Everyone can benefit from having a household budget. But it’s hard to make a plan and then stick with it. It doesn’t have to be impossible, though. Using these 5 simple steps, it’s possible to make a budget that anyone can stick with.
1. Assess the Situation
The first thing you need to do is get a grip on your current situation. Budgets are long-term documents, if you’re starting to budget because things are going poorly for you monetarily, don’t expect them to turn around overnight. Make a budget for yourself because you want to live within your means in the future, not because you’re in dire straights right now.
Take a look at what you’re spending every month. Pour through credit card receipts and bank statements.

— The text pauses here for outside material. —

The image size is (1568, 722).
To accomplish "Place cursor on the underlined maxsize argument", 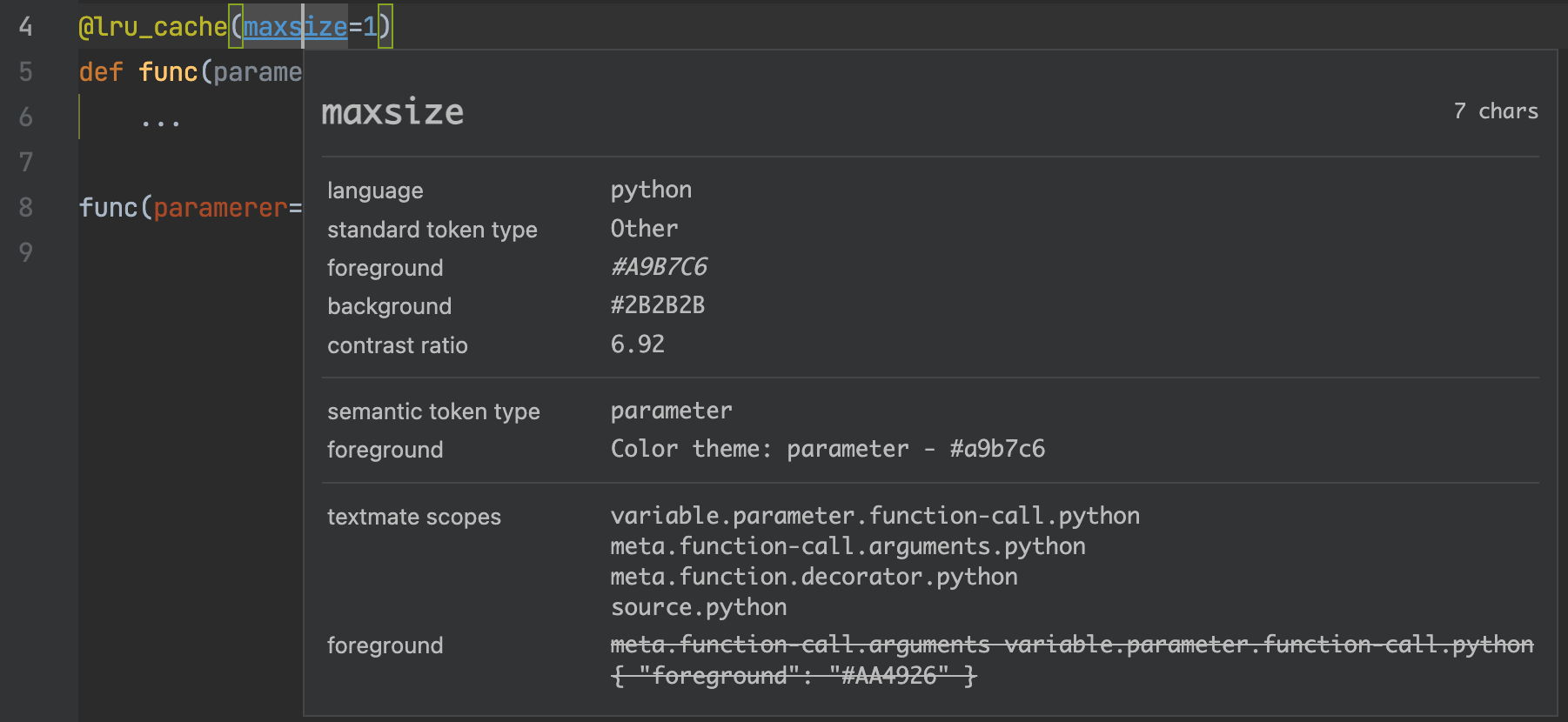I will [x=294, y=27].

You want to get as clear a picture as you can about your spending habits because it will help you take later steps. Be honest with yourself and do a full accounting, only then can you move on to the next step.
2. Identify Needs vs Wants
Using the information from the previous step, look through your spending and identify what you’re putting your money towards. Try to think in terms of needs vs wants. Your new budget should favor the needs, but not ignore the wants entirely.
Make a list of your needs vs your wants, and try to cut out anything unnecessary. If you’re eating out 4 times a week, and you can’t afford it, you need to cross it off of the list. In fact, you need to cross off everything you can and still maintain a quality of life that you’re happy with. Be direct and eliminate all of the wants that you can without depriving yourself of too much. We can come back to this step later if the money doesn’t work out how you need it to. For now, cross off everything that you can do without.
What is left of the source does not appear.